Because my parents are lesbians. Shocking, I know right? Except it shouldn't be.
On November 11, 2012, my life was changed for the better. It was on that day that I was witness to my mother completely, and utterly happy, as I walked her down the aisle to marry her best friend, a woman. We are now living in a world where, for the most part, it is OK to be gay. While there are still many hate crimes targeted at members of the LGBTQ community, it is more common for a man or woman to openly express their love interest than it was, let's say even 20 years ago.
Growing up, I didn't have many friends within the LGBTQ community. In fact, I didn't know anyone who liked the same gender until I was nearly 15. When my mom began her relationship with my stepmom in 2010, I am embarrassed to say that I was embarrassed. I had just started dating my first boyfriend, and was starting high school where no one knew me. Thankfully, I was attending a performing arts school, which introduced me to a variety of people; people who were accepting and huge members of the LGBTQ community. It was with them that I found the comfort and acceptance that I desperately needed. I will forever thank those friends for helping me realize one of the most important lessons then... love is love.
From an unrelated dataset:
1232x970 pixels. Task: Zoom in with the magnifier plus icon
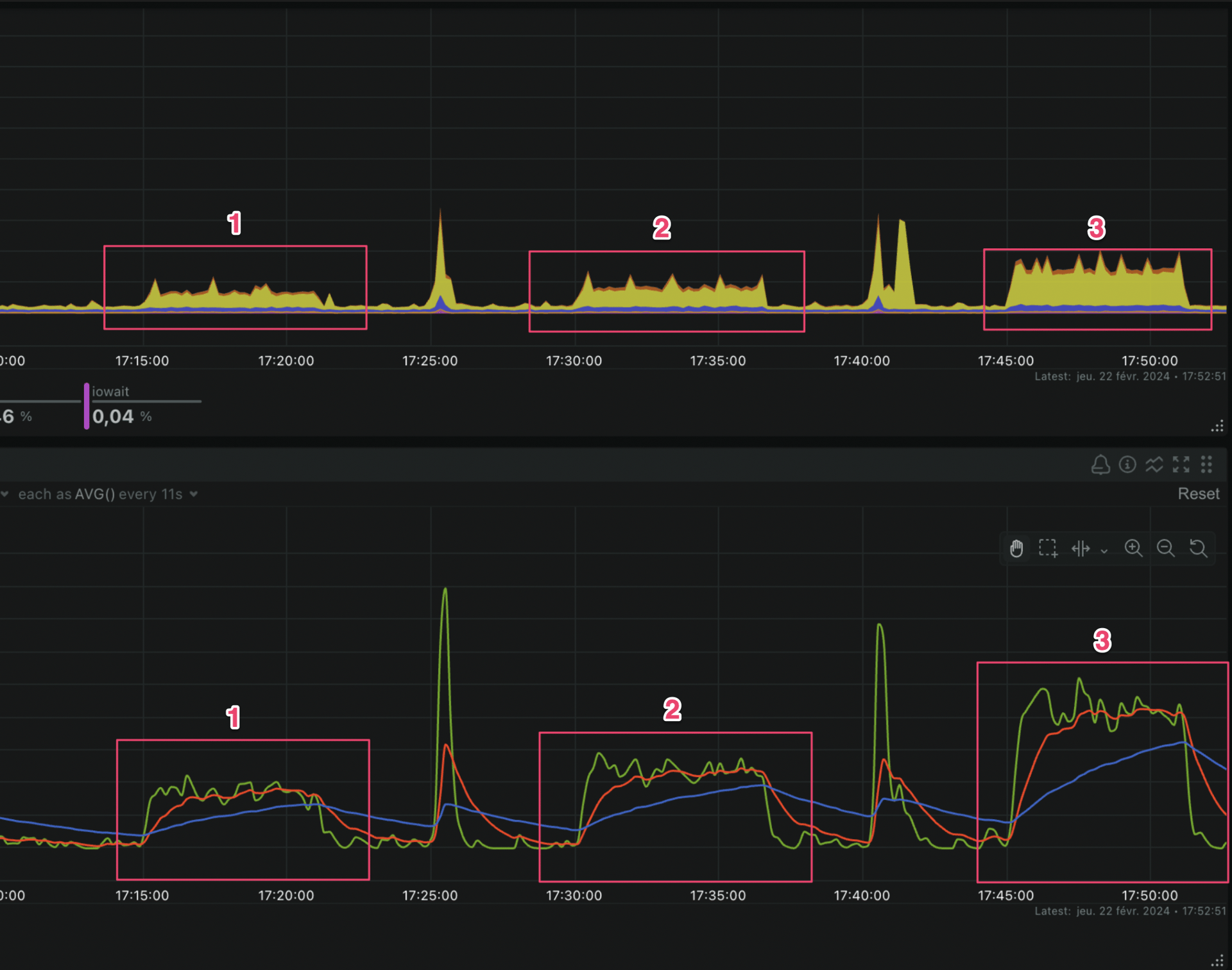(1133, 549)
Many people ask me, "What's it like having lesbian parents?"
The difference is, there is no difference. My parents have provided me with food in the fridge, a roof over my head and all the clothes I could ever dream of. We sit down for family dinners, watch television as a family and have game nights. They've helped me reach my goals and create new ones. They help me pay for college, support my decisions and teach me wise lessons. We laugh, we cry, we yell at each other and we love. Having lesbian parents is the same as having gay parents, which coincidentally, is the same as having straight parents. Why should it matter who anyone loves, as long as they make them happy, physically and emotionally?
It's been six years since my moms started dating, and four yeas since they have been married. I can honestly say, it has been the happiest six years of my families' life. Having two moms is something I will forever be proud of, and something that I speak about openly with my friends, and new people I meet. As Lin-Manuel Miranda said at the 2016 Tony Awards, "Love is love is love is love is love is love is love is love, cannot be killed or swept aside."